Quand j’avais l’âge de Martin, je pensais comme lui, je négligeais la dimension intersubjective, les valeurs que nous fabriquons en tant que société, certaines qui exigent que nous nous bâtions pour les défendre non parce qu’elles sont justes dans l’absolu, mais parce que, à un moment de notre histoire, elles nous paraissent refléter une forme de dignité et d’harmonie.
À l’instar des Grecs qui accordaient créance à leurs mythes sans pour autant être dupes, nous faisons mine de croire au sport, sans oublier qu’il n’est au fond rien de plus qu’une construction humaine. On joue le jeu, parce que cela nous divertit. Comme le disent les enfants, « c’est pour de rire ».
Je ne suis pas d’accord. En tant que construction humaine, le sport est réel, il est magnifique, il nous fédère, il nous exalte, il nous donne un sentiment d’existence. Quand nous pédalons, ce n’est pas pour de rire, mais pour la beauté d’être au monde. D’ailleurs, Martin semble en convenir :
Voilà pourquoi je fais du vélo : parce que le vélo invente des histoires, dont je suis à la fois acteur et spectateur, et que d’autres regardent comme l’on peut regarder une série télévisée.
Une série justement qui peut être un chef-d’œuvre.

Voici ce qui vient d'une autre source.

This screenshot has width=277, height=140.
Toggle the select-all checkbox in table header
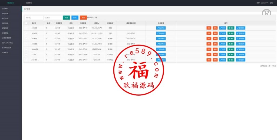(26, 23)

Le cyclisme… Et l’écriture également. Elle aussi me permet de faire un pas de côté avec l’existence, tout en restant dans l’existence. Inventer des histoires, développer des raisonnements, jongler avec les mots et avec les concepts – ce sont là d’excellents moyens pour instaurer cette forme de décalage ludique qui me semble absolument nécessaire.
L’art est ludique, mais pas seulement. On n’a pas besoin de croire à une réalité supérieure pour admettre qu’il peut nous transcender, faire de nous des surhommes au sens de Nietzsche.

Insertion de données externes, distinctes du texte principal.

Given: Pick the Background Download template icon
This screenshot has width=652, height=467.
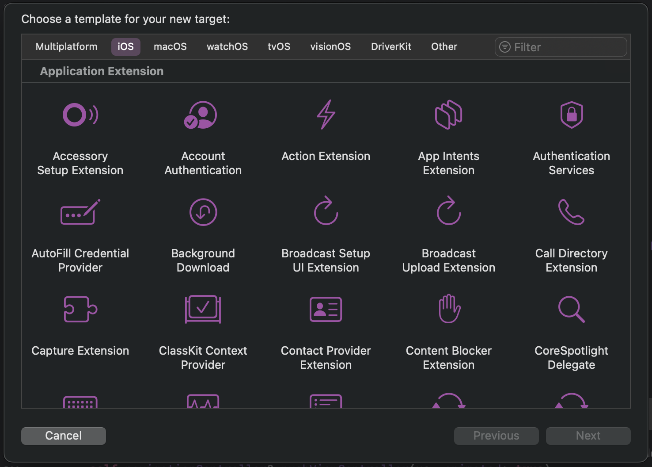Looking at the screenshot, I should [203, 212].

Martin esquisse ce lien entre le cyclisme et l’écriture, et peu à peu dans son livre, il bascule de la philosophie à la narration. J’ai préféré ce second registre, quand nous suivons un tour de France imaginaire avec tous les ingrédients de réalité que peut nous faire percevoir la fiction.
Je ne suis pas surpris. Quand je pédale, quand je suis engagé dans un raid sur plusieurs jours, je ne philosophe pas, je ne produis aucune pensée réflexive, mais j’écris une histoire, celle-là même que je suis en train de vivre, je l’écris dans ma tête, la reprends, la précise, pour ne plus avoir qu’à la transcrire une fois chez moi. Dans ces moments, je me sens proche du satori. Cette chronique je l’ai écrite en pédalant. Lisez donc Martin pour découvrir un regard philosophique sur le cyclisme professionnel, une vue de l’intérieur que seul un vélosophe du sérail pouvait nous proposer.

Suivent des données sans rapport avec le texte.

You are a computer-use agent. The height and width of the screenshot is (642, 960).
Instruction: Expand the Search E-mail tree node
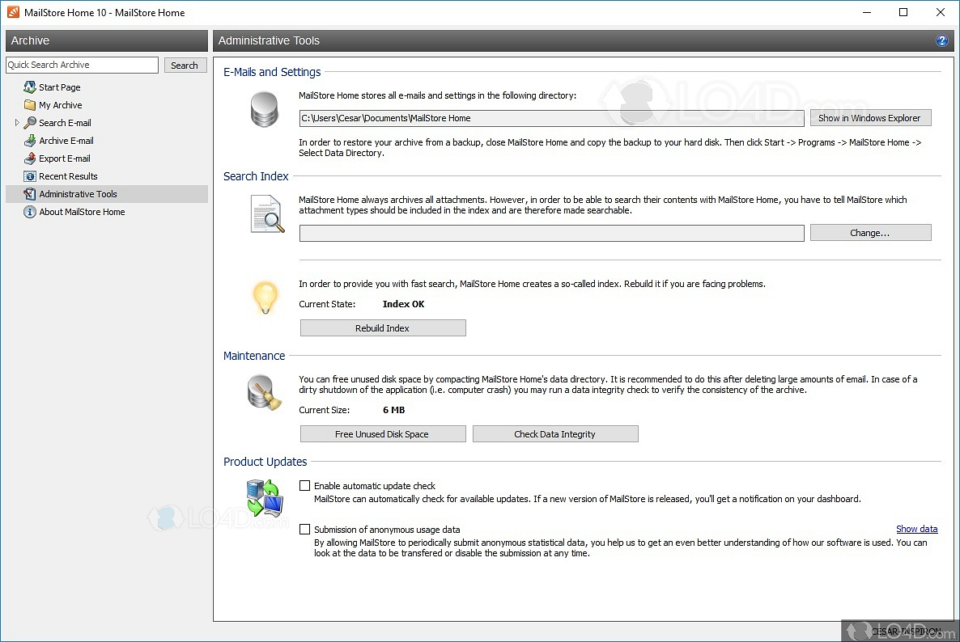(x=17, y=123)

PS : Martin s’est retrouvé sur France Inter avec le l’écrivain et photographe Philippe Bordas, qui a dressé un constat post-mortem du cyclisme moderne. Je suis bien d’accord, le cyclisme sur route est moribond, parce que la route n’est plus accueillante pour les cyclistes, parce qu’elle n’a plus de sens et que les courses qui s’y déroulent miment un mythe auquel plus personne ne croit. Pendant ce temps, le cyclisme d’aventure se joue ailleurs, sur les pistes et les sentiers, en gravel et en VTT, souvent en bikepacking. Là, se réinventent les épopées dignes de celles des origines. Si Bordas croise ces lignes, qu’il vienne donc rouler avec moi.